**КОРОТКАЯ ЗАДАЧА:** Найдите все строки ниже, где встречается слово «test», и перепишите их.

------

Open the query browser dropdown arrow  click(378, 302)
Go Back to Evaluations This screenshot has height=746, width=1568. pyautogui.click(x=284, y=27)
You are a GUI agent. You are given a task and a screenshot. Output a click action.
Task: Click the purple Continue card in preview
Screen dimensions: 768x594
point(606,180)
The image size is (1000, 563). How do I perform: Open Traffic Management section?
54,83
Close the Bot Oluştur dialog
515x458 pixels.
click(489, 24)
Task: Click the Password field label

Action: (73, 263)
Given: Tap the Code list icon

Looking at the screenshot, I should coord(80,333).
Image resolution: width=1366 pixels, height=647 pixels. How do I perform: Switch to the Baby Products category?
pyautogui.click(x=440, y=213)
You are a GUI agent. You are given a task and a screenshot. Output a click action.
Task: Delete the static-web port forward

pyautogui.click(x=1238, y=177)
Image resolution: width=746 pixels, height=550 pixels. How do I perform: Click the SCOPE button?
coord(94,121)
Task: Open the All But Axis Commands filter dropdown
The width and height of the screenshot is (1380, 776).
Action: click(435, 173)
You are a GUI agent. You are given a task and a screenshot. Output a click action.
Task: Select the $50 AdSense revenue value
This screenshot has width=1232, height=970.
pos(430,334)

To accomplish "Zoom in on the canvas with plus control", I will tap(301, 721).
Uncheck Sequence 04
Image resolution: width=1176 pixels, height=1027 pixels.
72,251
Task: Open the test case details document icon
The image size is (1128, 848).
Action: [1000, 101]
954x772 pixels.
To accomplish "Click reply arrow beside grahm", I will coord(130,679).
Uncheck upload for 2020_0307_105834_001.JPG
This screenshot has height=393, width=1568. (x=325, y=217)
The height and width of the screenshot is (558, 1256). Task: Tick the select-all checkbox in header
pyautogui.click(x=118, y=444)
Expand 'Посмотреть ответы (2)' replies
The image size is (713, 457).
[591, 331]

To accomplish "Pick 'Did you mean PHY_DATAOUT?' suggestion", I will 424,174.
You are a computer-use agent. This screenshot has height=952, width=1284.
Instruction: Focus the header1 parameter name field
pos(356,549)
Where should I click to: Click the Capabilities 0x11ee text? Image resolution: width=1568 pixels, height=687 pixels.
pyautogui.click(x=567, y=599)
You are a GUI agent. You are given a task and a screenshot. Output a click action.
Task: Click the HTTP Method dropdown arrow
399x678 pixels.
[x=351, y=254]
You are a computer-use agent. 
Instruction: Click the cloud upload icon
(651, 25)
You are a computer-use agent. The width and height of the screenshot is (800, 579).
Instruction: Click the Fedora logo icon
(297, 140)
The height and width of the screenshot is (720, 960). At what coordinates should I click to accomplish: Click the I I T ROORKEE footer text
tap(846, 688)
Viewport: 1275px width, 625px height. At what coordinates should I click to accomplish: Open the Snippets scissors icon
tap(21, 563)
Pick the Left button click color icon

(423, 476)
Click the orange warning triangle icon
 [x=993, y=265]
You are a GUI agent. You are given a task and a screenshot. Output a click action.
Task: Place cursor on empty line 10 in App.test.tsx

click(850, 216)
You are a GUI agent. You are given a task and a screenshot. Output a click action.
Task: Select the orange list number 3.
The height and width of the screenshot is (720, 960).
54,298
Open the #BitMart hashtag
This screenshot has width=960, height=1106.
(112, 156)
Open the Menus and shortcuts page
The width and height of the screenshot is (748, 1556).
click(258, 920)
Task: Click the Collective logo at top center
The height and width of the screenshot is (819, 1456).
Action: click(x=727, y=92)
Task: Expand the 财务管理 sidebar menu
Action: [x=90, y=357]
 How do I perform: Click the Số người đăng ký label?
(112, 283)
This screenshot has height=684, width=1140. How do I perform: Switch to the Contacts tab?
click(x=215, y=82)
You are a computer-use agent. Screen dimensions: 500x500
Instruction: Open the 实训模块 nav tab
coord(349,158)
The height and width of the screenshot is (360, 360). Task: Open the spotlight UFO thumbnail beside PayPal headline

------

**РЕШЕНИЕ ЗАДАЧИ:**
Task: Open the test case details document icon
Task: Place cursor on empty line 10 in App.test.tsx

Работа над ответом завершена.